### Excerpt provided
• Thu, Jan 16 - 8:00 am ET

I Should Just Face The Fact That My Children Will Never Learn How To Swim

shutterstock_171177725This might seem like an odd post for January, especially given that I live in NYC but more because the entire United States is parked in the polar vortex.  And I wouldn’t argue with you.  It’s an odd time to think about swimming, which is why I found it bizarre that my kids have been nagging me to take them to the pool for the past few weeks.  I don’t know where it came from — I haven’t noticed any of their TV shows talking about swimming and they certainly aren’t discussing it in school.  Yet both of my kids have been jonesing for their chlorine fix and I knew I was going to have to give in at some point as much as I dreaded it.

When we first moved into our neighborhood I signed up for a gym on my block.  It was really small (and cheap) and had fitness classes, a swimming pool and most importantly a children’s play room where we could go for a change of scenery during the winter.  But when we moved in 18 months ago it was the summer and the kids were fascinated by the swimming pool.  Lessons were free as members and every Tuesday evening I took my then 3 and 1/2 year old and my 18 month old.

### Records provided

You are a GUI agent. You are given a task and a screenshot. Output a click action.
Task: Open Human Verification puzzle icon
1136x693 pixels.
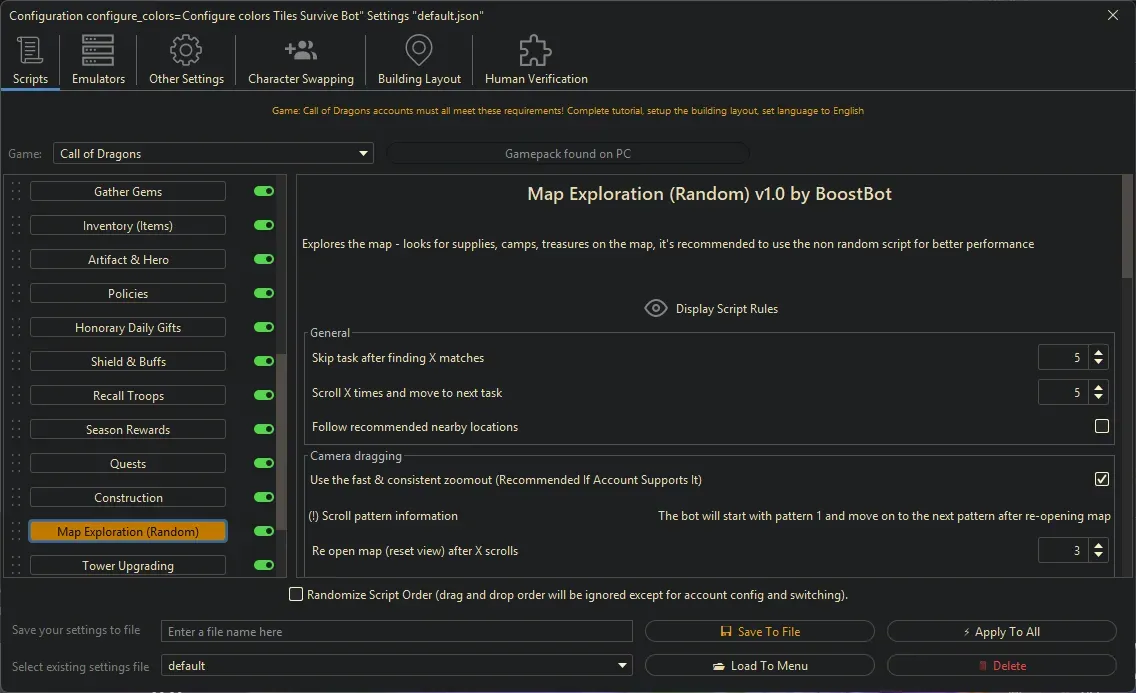535,50
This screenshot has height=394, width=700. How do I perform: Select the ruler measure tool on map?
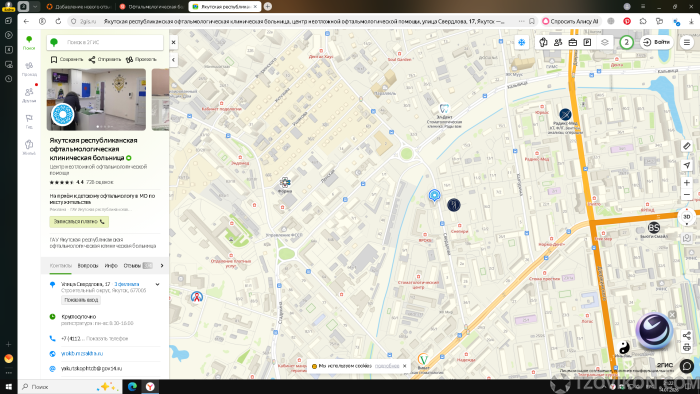tap(687, 146)
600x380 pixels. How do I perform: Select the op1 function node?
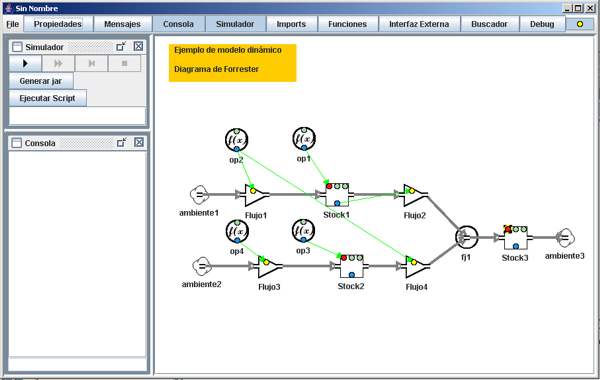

### Task 1
In the blog post about children learning to swim, when did the writer take the kids to the gym's swimming lessons?
### Task 2
Continue the blog post about children who will never learn to swim, starting right after its last sentence.

### Written response 1
Every Tuesday evening.

### Written response 2
Our first foray into swimming lessons were torture.  My son wouldn’t let go of me and cried in the teacher’s face.  He left us both with scratches all over our necks because he was holding on like his life depended on it.  My daughter liked the water enough, but her panicked brother made her nervous — like he knew something terrible that she was missing.  She never cried but she wouldn’t let go of me.  Lessons consisted of me cajoling and encouraging while trying to keep a hold on my bathing suit top.  The kids never left my hip and we stopped going after 3 weeks.

Not that I really minded.  I don’t swim.  I grew up a poor Puerto Rican in urban Queens.  I don’t think I saw a swimming pool other than on TV until I was 10.  I learned to swim in my early teens because we moved to Long Island and I felt I should at least know how to not die if I was submerged in water.  And that’s pretty much the extent of my ability.  I know how to not die.  I’m not afraid of the water and I certainly love jumping in and out of a pool on a hot day, but no one would ever call me a swimmer.  Not even a little bit.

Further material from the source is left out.